Another perspective of being rightly humbled is in the words from Jeremiah. We only get a snippet of this stunning passage. The chapter begins by saying that these words were concerning a drought. Clearly the people were mourning and lamenting the drought, yearning for some rainfall. It says the farmers are dismayed (v4) and, in a heart-wrenching detail, that “even the doe in the field forsakes her newborn fawn because there is no grass” (5).

I find it remarkable that this ancient biblical story attributed the ill effects of weather and dire results of a changed climate to the people’s bad behavior. Compared to their superstitions, our scientific understanding of our behavior and witnessing the catastrophe we are causing should certainly give us their sense that “our iniquities testify against us” in Jeremiah’s language and to “acknowledge our wickedness.” That would be honest shame and being righteous humility.

For all of this being about our attitudes and self-perception, we must close with a life-giving word on God’s attitude and perception of you. The most stunning word amid these sometimes bleak readings today came in the middle of the Jeremiah passage: “Yet you, O LORD, are in the midst of us, and we are called by your name.” Even recognizing the wreckage they’d caused their society and environment couldn’t disrupt that core identity, and maybe it even contributed to their repentance and desire to do better.

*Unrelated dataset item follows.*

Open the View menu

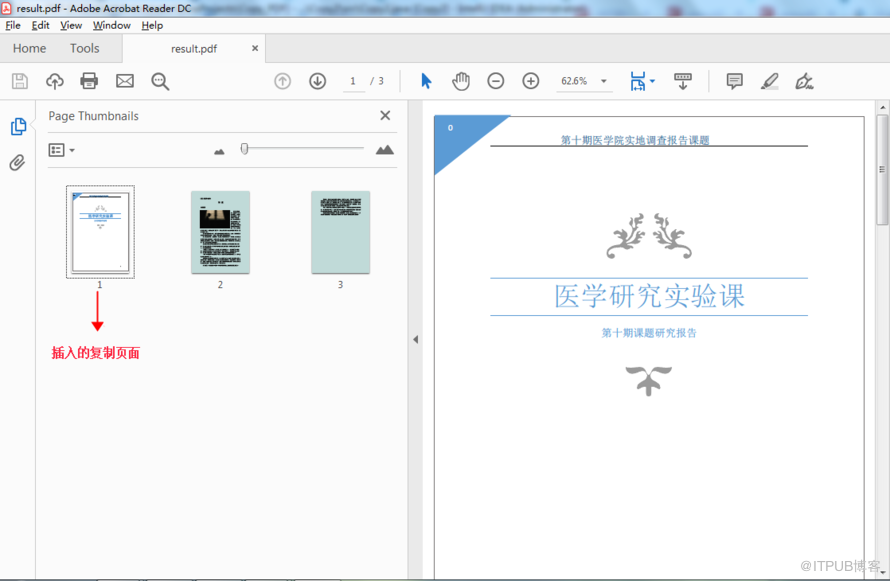tap(71, 25)
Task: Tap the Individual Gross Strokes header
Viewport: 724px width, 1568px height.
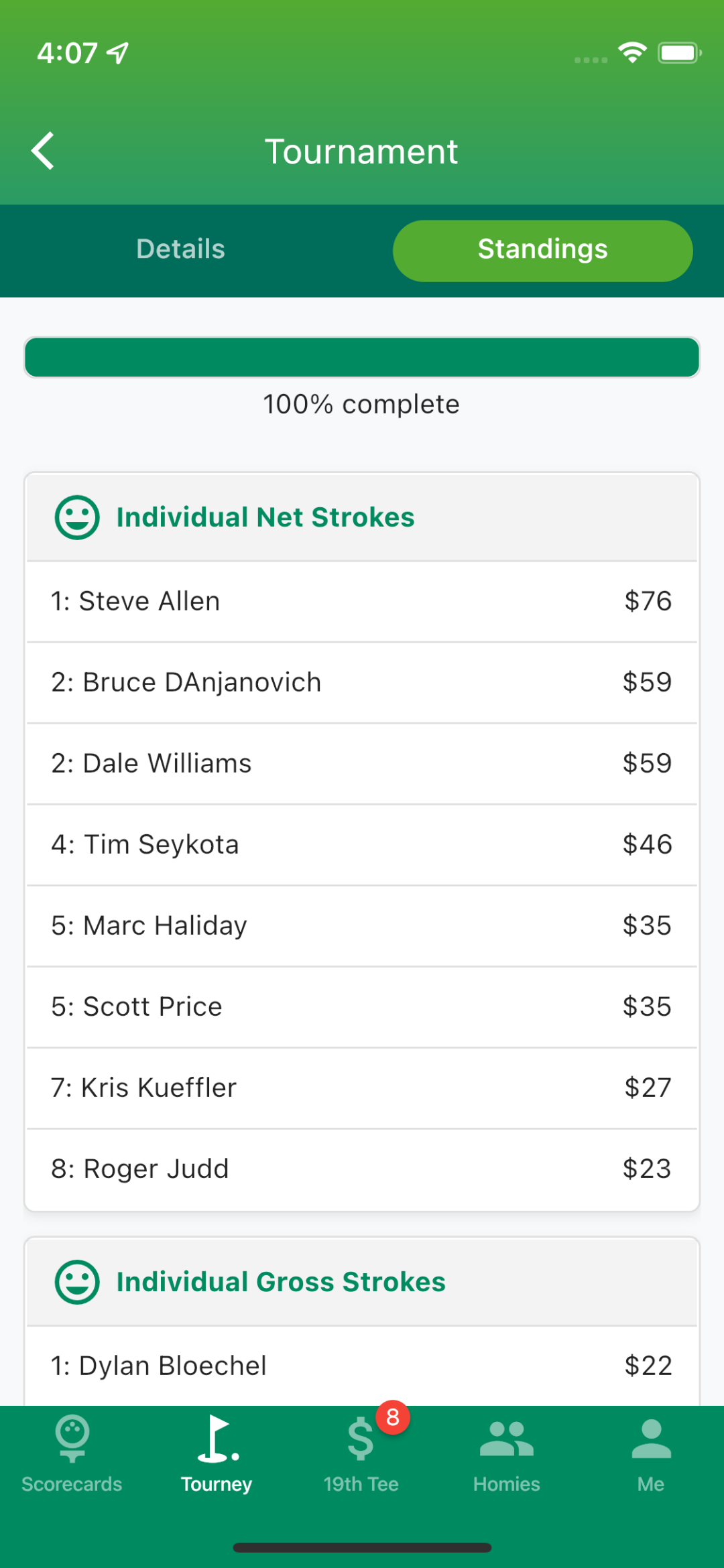Action: coord(362,1282)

This is your prime identifying mark. You are not known for the supposedly pious things you strive to do, not in the credit you claim you deserve, the accolades puffing your chest or the awards put on your shelf. You are not identified by how great you or others think you are. But neither is notoriety in what you do wrong or the marks that threaten to exclude you. And it may well be that in humility or even amid the desperation of shame, you see most fully your identity is secured by God’s presence and that you are marked and claimed in the name of the Lord.

That is why we turn to baptism now for Grayson Ward and Harrison Maxwell, sons of Marcie and Chris, to speak God’s promise to them that they are claimed and chosen. No matter how they continue to live this out in life, if they go on as well as we anticipate to receive praise and earn trophies or are labeled for some reason as wicked, as outcasts, as greedy or impure, as lowly and shameful as the rest of us, through it all, they are sons of God, known by God’s name, beloved forever, freed and forgiven. Thankful and joyful, let’s sing in celebration of this identity.